• **Exercise**:
Pick out the lines in the listing below that contain the word "will" and copy them.
##### Source data #####
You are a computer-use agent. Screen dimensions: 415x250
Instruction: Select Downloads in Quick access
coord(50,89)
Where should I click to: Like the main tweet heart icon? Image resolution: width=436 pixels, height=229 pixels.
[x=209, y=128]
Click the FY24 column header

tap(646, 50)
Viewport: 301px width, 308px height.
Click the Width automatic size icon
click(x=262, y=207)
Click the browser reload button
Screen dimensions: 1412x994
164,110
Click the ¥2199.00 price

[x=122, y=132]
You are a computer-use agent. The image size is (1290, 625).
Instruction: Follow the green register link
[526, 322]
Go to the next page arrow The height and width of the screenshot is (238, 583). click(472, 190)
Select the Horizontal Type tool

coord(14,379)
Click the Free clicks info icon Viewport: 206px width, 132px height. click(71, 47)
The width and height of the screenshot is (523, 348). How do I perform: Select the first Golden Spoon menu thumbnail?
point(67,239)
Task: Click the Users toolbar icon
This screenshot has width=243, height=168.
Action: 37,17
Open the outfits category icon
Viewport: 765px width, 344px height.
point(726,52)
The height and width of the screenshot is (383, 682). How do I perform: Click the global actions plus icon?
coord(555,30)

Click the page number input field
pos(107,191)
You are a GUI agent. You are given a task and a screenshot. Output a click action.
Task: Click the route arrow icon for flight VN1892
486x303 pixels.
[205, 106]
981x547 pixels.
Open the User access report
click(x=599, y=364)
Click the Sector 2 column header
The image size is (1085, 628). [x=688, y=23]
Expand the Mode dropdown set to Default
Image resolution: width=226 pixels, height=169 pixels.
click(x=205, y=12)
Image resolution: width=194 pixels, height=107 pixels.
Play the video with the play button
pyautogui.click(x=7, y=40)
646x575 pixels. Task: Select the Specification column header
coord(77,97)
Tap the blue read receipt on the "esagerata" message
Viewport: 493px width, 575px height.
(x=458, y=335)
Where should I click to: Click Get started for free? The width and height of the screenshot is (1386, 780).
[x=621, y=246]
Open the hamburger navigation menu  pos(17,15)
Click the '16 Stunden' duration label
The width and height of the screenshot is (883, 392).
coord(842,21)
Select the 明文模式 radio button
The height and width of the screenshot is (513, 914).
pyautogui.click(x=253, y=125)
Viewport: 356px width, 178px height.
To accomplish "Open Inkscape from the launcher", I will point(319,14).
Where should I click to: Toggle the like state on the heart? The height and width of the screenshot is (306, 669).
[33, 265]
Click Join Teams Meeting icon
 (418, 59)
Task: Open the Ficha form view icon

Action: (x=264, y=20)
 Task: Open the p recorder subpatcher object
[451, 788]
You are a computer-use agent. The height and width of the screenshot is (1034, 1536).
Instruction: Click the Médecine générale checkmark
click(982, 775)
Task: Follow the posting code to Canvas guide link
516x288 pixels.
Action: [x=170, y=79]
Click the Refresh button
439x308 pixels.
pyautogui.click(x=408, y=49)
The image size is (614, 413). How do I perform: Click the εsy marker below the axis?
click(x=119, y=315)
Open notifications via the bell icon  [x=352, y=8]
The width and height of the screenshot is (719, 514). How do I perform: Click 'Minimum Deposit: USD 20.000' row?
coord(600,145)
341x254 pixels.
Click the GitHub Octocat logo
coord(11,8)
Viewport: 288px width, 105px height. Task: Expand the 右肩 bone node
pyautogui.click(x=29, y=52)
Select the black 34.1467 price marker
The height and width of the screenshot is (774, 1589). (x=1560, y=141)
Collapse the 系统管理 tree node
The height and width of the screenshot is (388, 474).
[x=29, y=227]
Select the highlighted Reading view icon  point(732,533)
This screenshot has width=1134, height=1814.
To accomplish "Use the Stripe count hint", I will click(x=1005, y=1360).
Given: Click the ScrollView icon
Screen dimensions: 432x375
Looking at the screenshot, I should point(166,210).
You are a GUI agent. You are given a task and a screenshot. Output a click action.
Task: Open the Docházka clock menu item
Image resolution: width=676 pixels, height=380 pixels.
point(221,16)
#####
• **Answer to this exercise**:
To accomplish "Open Inkscape from the launcher", I will point(319,14).
To accomplish "Use the Stripe count hint", I will click(x=1005, y=1360).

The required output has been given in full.